_WORK REQUEST_
The lines below, from the one holding "Hyr ut på Airbnb (504, 47)" through the one holding "Все (38, 71)", are to be restated word for word, with all images left out.

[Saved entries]
****************

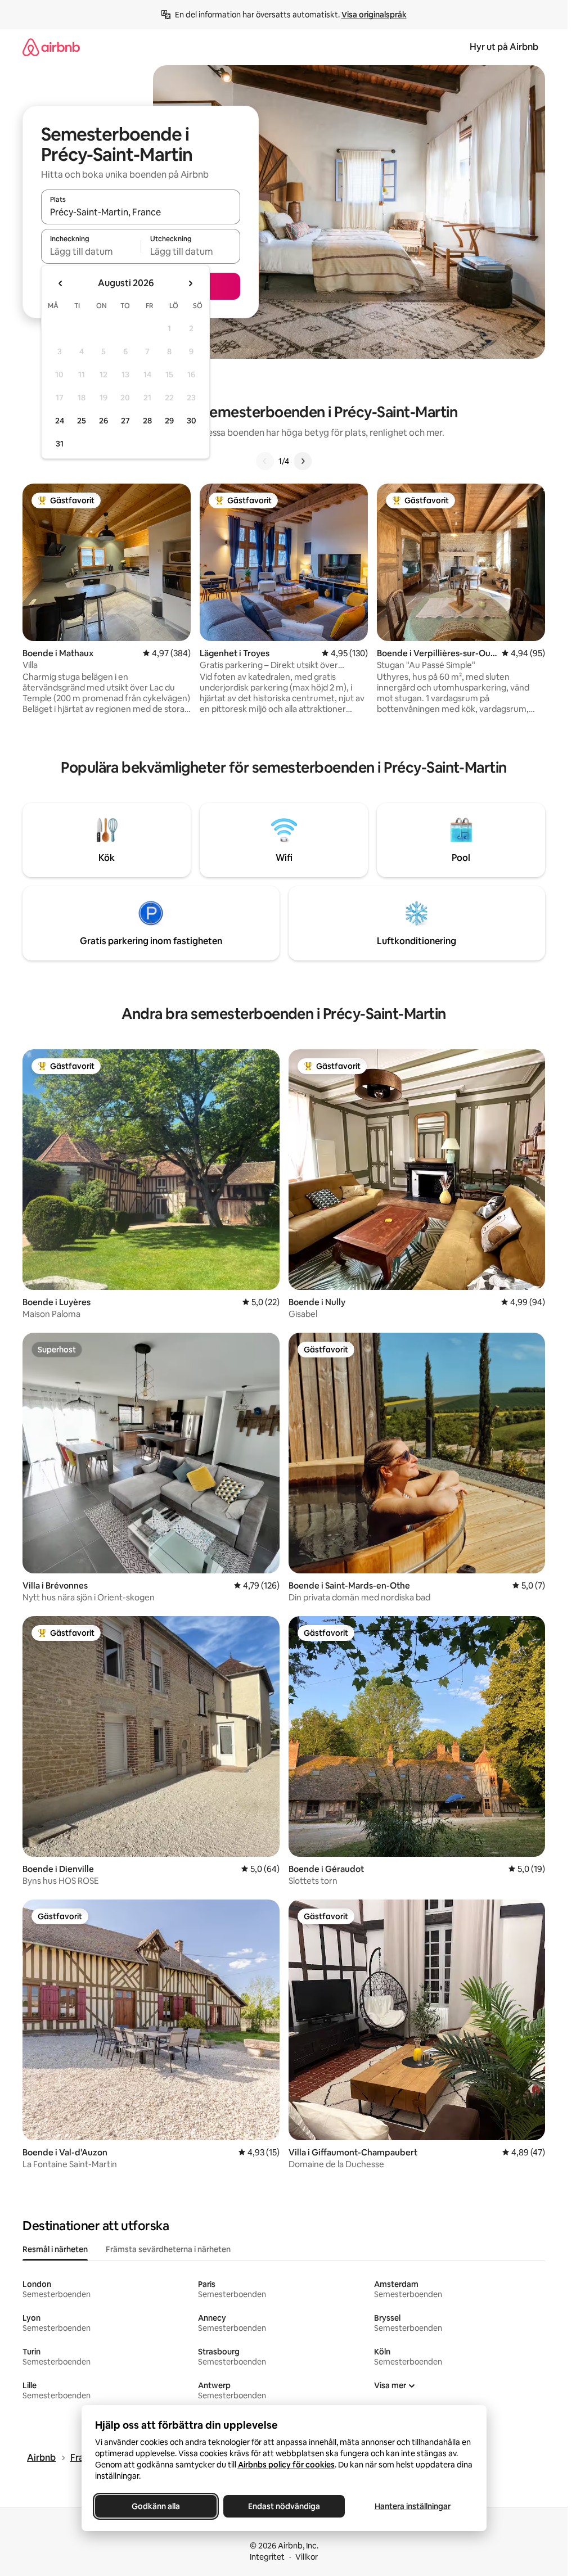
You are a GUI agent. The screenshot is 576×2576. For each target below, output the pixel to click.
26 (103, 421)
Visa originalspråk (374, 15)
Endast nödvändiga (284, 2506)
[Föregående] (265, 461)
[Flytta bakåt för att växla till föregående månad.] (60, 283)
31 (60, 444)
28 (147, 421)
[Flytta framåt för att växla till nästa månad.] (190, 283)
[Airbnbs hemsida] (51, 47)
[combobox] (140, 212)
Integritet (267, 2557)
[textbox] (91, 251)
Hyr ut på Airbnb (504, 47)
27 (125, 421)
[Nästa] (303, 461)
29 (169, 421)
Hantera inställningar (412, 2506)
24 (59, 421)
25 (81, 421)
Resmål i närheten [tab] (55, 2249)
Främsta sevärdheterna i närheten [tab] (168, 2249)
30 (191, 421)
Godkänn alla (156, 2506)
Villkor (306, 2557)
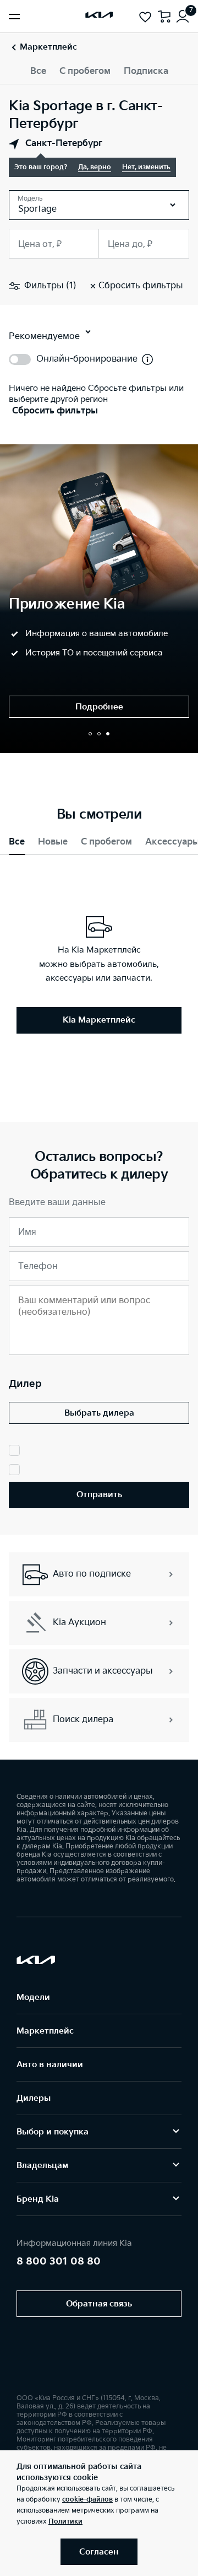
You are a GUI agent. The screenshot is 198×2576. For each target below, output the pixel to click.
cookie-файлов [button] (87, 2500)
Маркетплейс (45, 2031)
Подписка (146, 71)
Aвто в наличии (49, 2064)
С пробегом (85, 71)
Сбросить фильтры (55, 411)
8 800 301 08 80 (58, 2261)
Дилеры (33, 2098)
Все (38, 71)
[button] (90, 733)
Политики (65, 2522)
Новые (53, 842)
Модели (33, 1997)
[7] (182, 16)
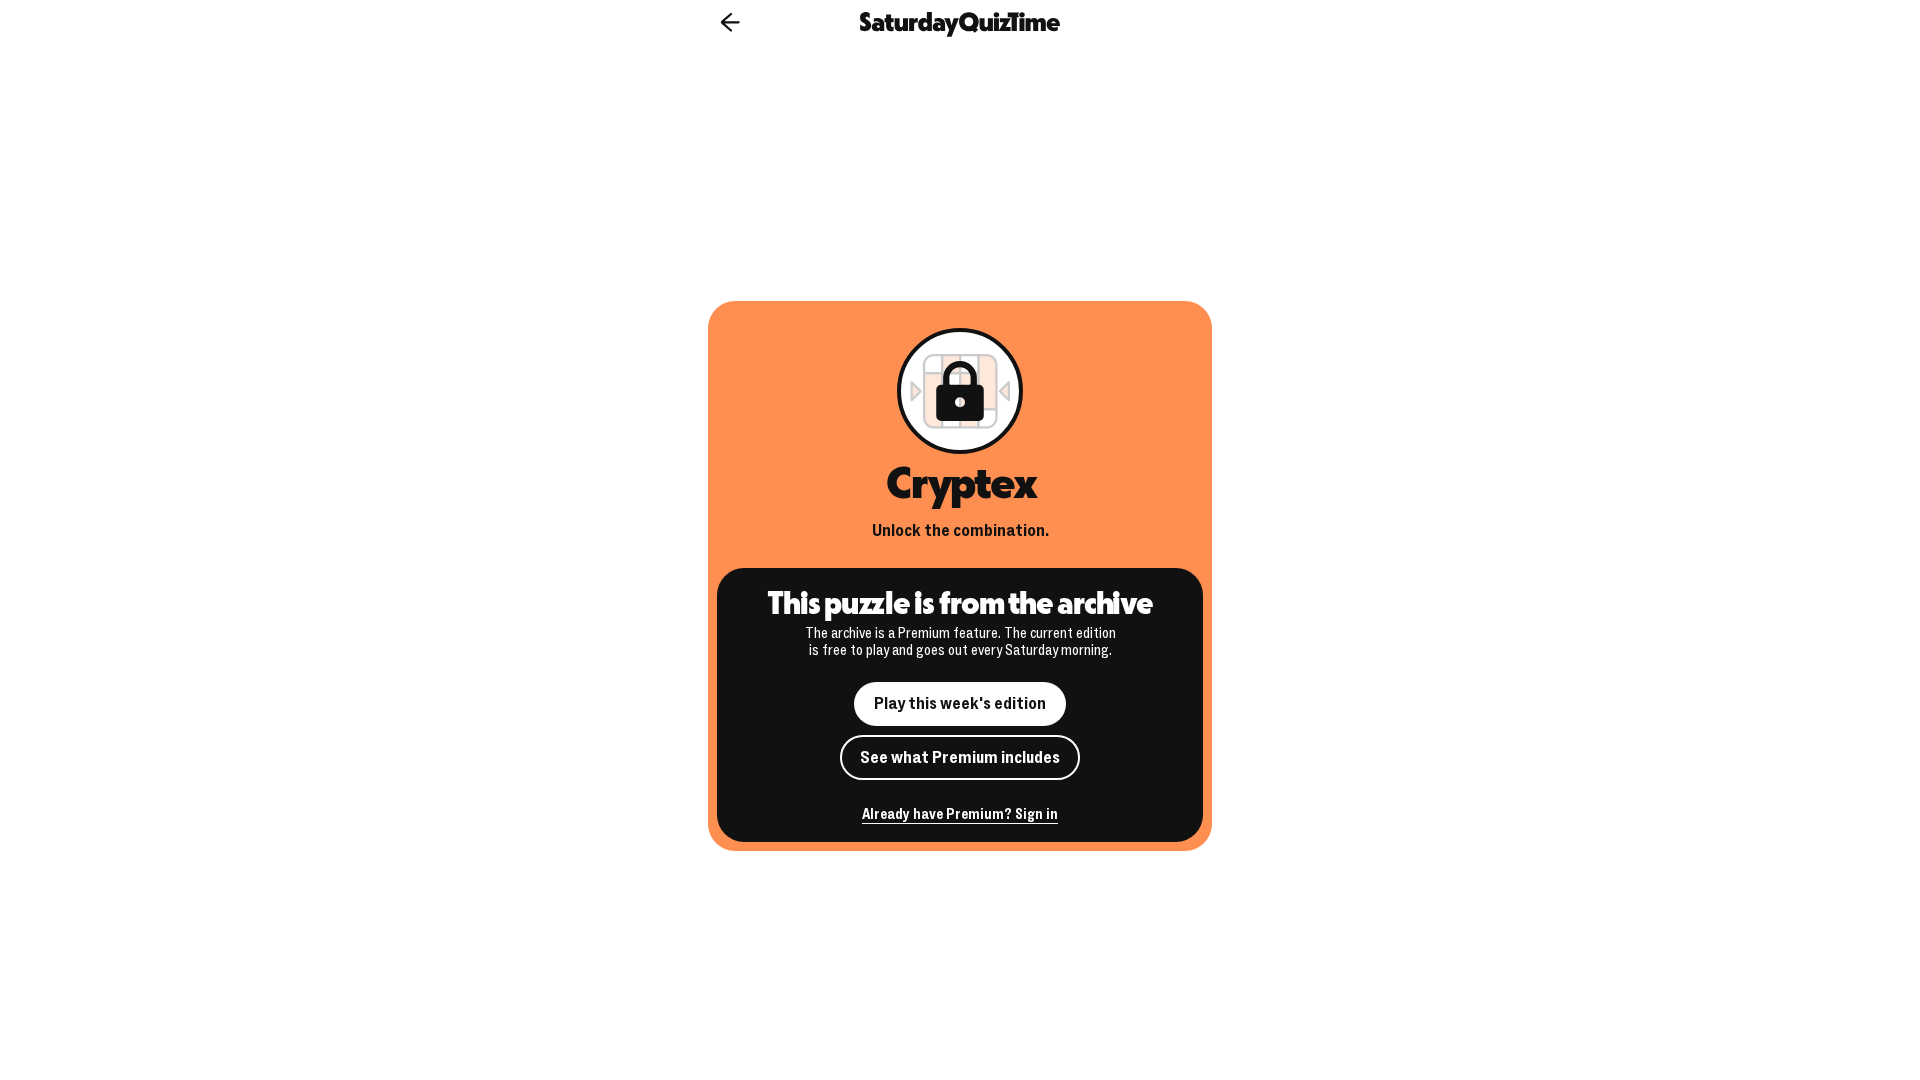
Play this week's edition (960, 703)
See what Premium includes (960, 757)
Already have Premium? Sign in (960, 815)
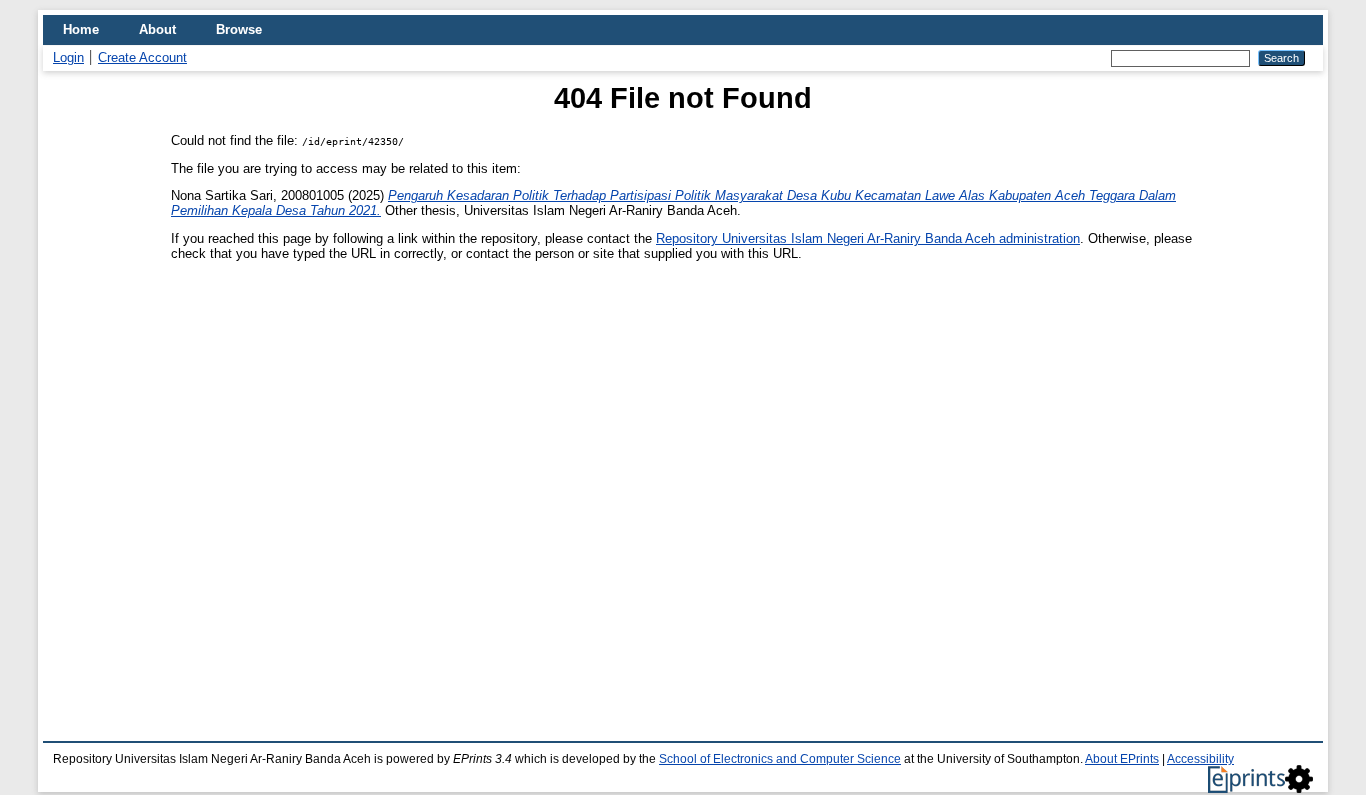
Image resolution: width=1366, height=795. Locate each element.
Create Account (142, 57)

****************

_FINISHED TASK_
Hyr ut på Airbnb (504, 47)
27 (125, 421)
[Nästa] (303, 461)
29 (169, 421)
Hantera inställningar (412, 2506)
24 (59, 421)
25 (81, 421)
Resmål i närheten [tab] (55, 2249)
Främsta sevärdheterna i närheten [tab] (168, 2249)
30 (191, 421)
Godkänn alla (156, 2506)
Villkor (306, 2557)
You are a GUI agent. The screenshot is 198×2576. For each target below, output the pixel to click.
cookie-файлов [button] (87, 2500)
Маркетплейс (45, 2031)
Подписка (146, 71)
Aвто в наличии (49, 2064)
С пробегом (85, 71)
Сбросить фильтры (55, 411)
8 800 301 08 80 (58, 2261)
Дилеры (33, 2098)
Все (38, 71)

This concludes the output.